Au milieu du 19e siècle, des milliers de voiliers, quelques centaines de bateaux à vapeur et de nombreuses barques empruntaient le canal chaque année. Lorsque Charlotte Dubuc a demandé à succéder à son défunt mari, l’ingénieur-surintendant Sippell a accepté cette candidature à la condition » que celle-ci fournisse à ses frais un ouvrier qui la remplacera lorsque des travaux difficiles l’exigeront » . Outre sa connaissance du métier, elle avait l’avantage de demeurer près de son lieu de travail. À cette époque, le gouvernement voulait éviter d’avoir à financer la construction de logettes pour les nouveaux employés permanents.
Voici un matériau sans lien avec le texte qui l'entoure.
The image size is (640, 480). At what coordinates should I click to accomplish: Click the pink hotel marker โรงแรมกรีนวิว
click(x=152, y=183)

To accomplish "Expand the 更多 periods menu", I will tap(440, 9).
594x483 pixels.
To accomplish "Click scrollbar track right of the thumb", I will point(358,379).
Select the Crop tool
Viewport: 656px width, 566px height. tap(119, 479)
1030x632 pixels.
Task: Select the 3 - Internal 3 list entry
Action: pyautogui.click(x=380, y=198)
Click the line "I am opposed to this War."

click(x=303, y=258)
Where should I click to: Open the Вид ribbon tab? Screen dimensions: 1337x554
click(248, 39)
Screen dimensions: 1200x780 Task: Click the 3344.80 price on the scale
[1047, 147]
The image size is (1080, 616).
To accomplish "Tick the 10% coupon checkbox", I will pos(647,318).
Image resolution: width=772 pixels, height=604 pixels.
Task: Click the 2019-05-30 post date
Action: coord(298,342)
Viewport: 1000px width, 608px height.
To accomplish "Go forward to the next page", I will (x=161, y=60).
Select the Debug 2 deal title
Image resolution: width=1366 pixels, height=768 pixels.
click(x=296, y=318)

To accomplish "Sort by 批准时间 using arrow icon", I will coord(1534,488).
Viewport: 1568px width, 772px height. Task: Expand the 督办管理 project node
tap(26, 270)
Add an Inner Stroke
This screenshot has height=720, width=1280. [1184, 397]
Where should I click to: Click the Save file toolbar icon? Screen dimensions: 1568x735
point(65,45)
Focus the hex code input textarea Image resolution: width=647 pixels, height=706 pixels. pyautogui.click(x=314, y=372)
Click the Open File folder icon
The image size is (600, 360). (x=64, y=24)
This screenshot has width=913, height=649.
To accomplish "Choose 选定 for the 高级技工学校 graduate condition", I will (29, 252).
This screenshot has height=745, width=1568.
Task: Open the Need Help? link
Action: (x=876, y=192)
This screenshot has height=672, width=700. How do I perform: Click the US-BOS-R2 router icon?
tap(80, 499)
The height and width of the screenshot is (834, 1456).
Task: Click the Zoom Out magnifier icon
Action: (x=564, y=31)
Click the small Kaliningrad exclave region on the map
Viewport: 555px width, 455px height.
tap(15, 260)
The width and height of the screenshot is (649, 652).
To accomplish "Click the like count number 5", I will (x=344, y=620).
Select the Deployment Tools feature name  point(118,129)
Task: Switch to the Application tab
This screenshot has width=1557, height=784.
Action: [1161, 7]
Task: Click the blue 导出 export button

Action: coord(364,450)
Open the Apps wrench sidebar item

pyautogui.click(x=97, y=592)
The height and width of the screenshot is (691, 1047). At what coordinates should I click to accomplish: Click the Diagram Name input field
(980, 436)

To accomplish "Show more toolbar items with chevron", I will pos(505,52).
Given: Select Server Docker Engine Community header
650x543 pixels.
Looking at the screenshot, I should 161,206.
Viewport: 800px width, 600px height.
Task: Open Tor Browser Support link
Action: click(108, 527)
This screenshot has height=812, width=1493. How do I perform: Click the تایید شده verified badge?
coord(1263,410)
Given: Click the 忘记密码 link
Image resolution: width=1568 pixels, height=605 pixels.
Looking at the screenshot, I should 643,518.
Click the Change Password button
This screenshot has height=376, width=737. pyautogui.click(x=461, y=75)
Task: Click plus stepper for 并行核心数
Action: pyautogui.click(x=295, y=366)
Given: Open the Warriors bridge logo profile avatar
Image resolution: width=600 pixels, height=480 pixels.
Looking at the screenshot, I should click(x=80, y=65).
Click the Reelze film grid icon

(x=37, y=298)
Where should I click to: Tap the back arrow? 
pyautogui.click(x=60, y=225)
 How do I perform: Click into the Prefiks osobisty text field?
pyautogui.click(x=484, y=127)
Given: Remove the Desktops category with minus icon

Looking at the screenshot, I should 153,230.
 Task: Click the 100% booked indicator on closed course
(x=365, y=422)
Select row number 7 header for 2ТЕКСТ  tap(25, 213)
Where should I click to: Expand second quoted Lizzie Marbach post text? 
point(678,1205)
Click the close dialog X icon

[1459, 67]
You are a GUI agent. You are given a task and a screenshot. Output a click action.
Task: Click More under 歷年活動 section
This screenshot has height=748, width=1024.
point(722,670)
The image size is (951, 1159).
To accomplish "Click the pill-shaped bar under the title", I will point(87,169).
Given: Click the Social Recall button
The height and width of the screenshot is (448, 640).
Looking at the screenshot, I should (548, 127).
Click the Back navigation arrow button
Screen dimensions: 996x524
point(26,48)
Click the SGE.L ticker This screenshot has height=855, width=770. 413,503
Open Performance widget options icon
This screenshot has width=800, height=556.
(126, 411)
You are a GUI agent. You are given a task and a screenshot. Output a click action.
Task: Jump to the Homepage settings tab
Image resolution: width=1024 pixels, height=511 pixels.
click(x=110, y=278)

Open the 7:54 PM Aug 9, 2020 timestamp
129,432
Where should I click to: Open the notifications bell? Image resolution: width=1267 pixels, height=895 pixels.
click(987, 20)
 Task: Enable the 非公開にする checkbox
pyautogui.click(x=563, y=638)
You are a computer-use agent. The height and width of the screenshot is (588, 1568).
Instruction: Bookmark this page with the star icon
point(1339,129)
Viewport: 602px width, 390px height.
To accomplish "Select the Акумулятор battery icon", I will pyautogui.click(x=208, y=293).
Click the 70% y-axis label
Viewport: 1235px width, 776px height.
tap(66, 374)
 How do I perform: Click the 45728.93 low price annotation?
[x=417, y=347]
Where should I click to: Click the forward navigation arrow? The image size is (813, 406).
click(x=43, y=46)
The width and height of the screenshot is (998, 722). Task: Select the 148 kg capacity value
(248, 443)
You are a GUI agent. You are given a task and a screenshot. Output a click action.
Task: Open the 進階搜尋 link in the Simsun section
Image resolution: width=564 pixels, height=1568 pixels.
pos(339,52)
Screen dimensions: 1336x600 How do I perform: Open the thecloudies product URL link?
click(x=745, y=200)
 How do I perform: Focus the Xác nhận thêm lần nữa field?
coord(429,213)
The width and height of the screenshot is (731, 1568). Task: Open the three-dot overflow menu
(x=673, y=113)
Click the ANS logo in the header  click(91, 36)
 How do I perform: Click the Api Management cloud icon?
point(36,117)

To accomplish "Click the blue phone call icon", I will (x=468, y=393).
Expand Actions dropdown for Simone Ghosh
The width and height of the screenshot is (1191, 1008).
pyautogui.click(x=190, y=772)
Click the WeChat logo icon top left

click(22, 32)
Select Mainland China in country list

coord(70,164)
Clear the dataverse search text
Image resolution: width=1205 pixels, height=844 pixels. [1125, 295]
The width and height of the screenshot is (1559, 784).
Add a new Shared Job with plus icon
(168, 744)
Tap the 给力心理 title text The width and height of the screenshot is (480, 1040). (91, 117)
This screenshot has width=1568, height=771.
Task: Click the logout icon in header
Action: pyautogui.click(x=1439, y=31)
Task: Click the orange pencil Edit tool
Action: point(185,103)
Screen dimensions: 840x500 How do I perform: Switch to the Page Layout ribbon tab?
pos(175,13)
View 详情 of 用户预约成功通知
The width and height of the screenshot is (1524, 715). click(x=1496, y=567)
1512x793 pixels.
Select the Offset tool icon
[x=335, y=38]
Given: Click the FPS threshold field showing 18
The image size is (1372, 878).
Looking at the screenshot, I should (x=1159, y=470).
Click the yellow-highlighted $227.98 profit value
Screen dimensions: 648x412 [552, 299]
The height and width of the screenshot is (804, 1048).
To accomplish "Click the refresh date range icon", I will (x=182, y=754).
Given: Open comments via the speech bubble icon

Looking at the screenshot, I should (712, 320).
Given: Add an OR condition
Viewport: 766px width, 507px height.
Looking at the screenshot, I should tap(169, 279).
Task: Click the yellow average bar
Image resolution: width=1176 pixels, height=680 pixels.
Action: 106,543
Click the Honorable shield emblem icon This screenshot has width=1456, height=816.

Charlotte Dubuc a pu profiter d’un bon salaire annuel pour l’époque, même si le travail était exigeant puisqu’il nécessitait d’être présent du lever au coucher du soleil durant la saison de navigation. En 29 janvier 1867, elle convole en secondes noces avec Louis Lemoine. La pontière prend sa retraite en 1883 et décède le 16 mars 1904. À cette époque, le canal était un milieu d’hommes et il faudra attendre les années 1980 pour voir davantage de postes ouverts aux femmes.
Depuis 2016, une rue porte le nom de Charlotte Dubuc à Carignan.